Advertisement

NSA will unite divisions to better tackle online threats

Spying and cyberdefense will no longer be separate inside the agency.

Brendan Smialowski/AFP/Getty Images

The US' National Security Agency isn't as united as it looks at first glance. Its intelligence gathering division (the one that conducts mass surveillance and hacking) and cyberdefense groups are largely separate. And that creates real problems -- among other issues, the intel group might be exploiting security flaws that the defensive team doesn't even know about, leaving critical systems open to attack. Those walls are about to come down, however. The NSA is poised to unveil a reorganization that will merge its offensive and defensive capabilities, helping them coordinate the fight against digital threats.

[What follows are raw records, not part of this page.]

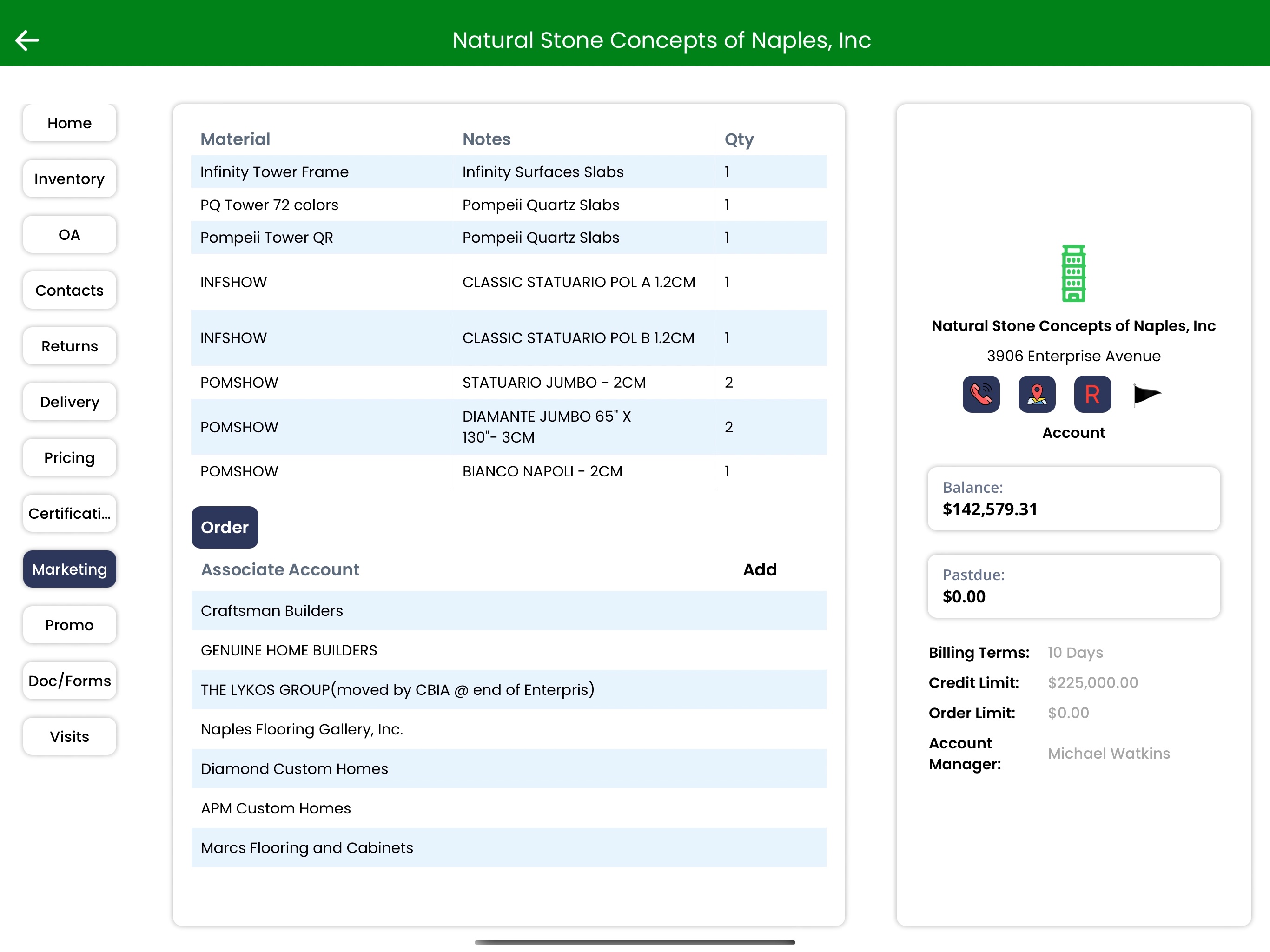Go to the Pricing section
The width and height of the screenshot is (1270, 952).
[x=69, y=457]
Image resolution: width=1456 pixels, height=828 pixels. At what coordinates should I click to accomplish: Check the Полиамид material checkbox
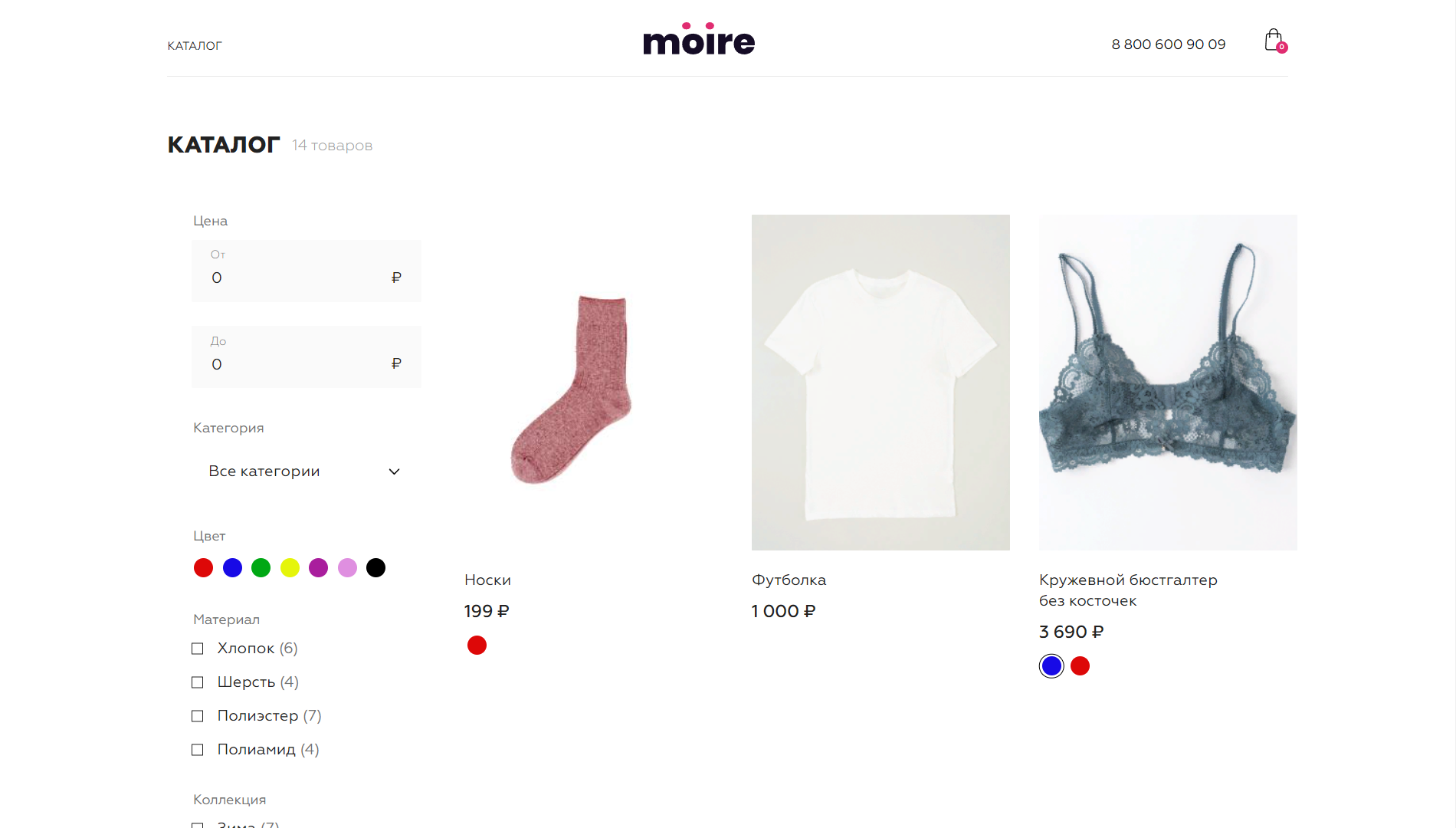[198, 749]
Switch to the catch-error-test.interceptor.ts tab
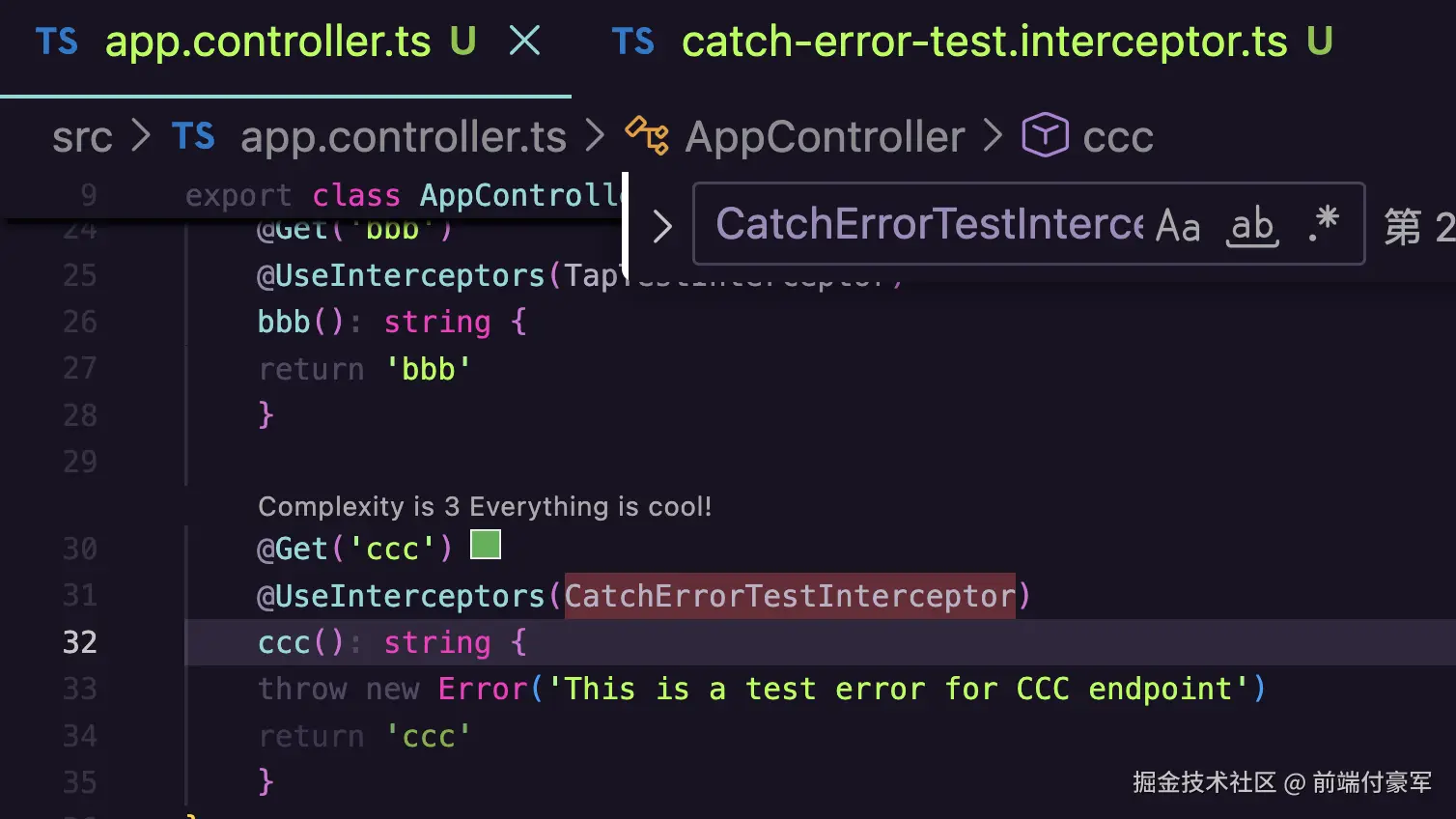This screenshot has width=1456, height=819. [x=984, y=42]
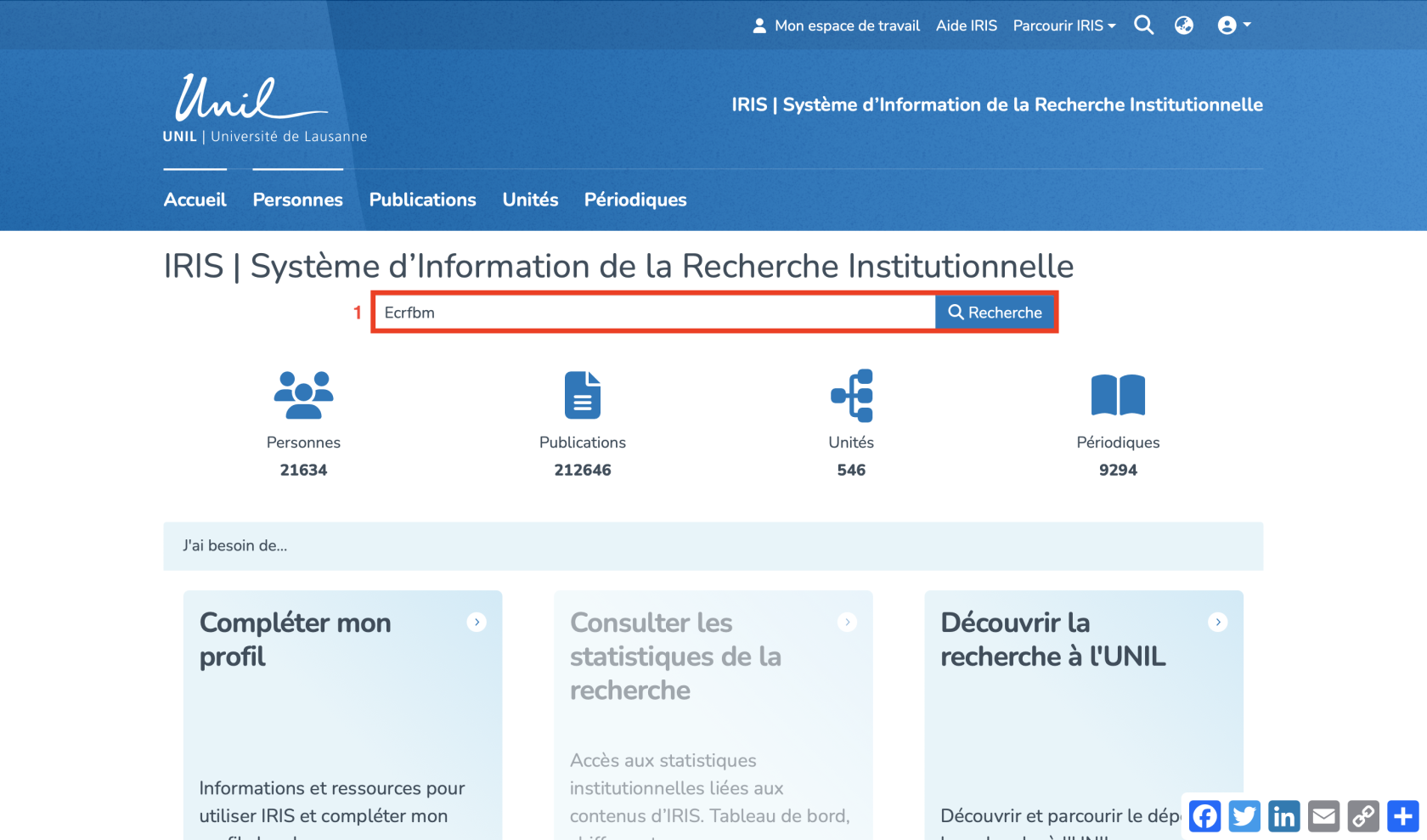1427x840 pixels.
Task: Share page via LinkedIn icon
Action: click(1283, 816)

The agency isn't commenting on the specifics of what the reorg will entail, although you should hear more as early as this week. However, the Washington Post hears that this may be more of a cultural shift than a technical one. The two divisions already use similar processes -- this would mostly get them talking to each other. However, it could help the cyberdefense side by giving it the ability to process vast amounts of data very quickly.

This isn't going to eliminate some of the ethical questions around the NSA's behavior, such as the belief that it holds back on important security disclosures when its spies want to use those vulnerabilities for their campaigns. However, this could prevent the US from unintentionally weakening its ability to fend off cyberattacks.